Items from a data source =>
=== Begin Enclosure ===

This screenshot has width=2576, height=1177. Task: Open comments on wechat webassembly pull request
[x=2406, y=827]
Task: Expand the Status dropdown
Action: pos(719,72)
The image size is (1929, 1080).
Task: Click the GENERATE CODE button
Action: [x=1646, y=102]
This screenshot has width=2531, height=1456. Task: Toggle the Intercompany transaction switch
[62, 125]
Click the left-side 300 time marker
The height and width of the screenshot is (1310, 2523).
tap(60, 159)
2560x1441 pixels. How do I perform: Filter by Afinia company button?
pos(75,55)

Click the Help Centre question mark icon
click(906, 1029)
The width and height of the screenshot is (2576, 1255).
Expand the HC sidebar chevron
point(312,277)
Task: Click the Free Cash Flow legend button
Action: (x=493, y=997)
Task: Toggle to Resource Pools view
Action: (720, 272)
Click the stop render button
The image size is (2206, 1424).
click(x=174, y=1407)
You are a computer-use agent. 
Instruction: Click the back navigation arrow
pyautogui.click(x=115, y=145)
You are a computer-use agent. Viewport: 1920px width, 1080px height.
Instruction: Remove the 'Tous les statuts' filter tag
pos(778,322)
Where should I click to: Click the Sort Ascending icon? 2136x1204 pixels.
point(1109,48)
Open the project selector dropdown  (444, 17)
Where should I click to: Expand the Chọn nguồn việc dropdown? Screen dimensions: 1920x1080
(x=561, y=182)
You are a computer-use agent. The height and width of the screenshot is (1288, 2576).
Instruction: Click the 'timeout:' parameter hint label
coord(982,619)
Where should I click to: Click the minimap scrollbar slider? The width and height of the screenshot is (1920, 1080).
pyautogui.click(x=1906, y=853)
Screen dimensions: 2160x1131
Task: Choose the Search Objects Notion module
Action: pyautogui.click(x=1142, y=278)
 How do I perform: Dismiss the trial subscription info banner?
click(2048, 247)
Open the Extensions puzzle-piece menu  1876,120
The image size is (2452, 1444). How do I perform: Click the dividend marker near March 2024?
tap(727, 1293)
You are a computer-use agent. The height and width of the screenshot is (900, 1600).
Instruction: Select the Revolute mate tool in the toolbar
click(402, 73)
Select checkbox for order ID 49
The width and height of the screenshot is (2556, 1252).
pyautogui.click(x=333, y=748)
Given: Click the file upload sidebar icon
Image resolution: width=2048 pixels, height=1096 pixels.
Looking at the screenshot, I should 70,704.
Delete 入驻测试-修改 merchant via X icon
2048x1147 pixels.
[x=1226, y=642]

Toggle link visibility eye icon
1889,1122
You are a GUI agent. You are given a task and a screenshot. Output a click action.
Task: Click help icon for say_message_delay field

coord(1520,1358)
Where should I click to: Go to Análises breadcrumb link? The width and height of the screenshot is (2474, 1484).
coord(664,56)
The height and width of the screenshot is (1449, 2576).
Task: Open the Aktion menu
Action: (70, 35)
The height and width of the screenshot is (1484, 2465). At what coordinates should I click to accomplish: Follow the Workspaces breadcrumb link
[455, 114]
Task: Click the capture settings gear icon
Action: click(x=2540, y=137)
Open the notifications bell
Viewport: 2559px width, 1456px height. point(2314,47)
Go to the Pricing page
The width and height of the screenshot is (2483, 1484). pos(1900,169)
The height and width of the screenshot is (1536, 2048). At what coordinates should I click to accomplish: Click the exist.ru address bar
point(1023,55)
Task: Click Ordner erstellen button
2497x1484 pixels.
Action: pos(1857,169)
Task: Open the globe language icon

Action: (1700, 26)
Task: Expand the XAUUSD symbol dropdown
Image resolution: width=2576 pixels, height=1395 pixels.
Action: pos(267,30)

=== End Enclosure ===

Work request => Please show the lines in the entries above that hold the string "agent".

Solution for this exercise =>
You are a computer-use agent. 
You are a computer-use agent. Viewport: 1920px width, 1080px height.
You are a computer-use agent. The height and width of the screenshot is (1288, 2576).
You are a computer-use agent. The height and width of the screenshot is (900, 1600).
You are a GUI agent. You are given a task and a screenshot. Output a click action.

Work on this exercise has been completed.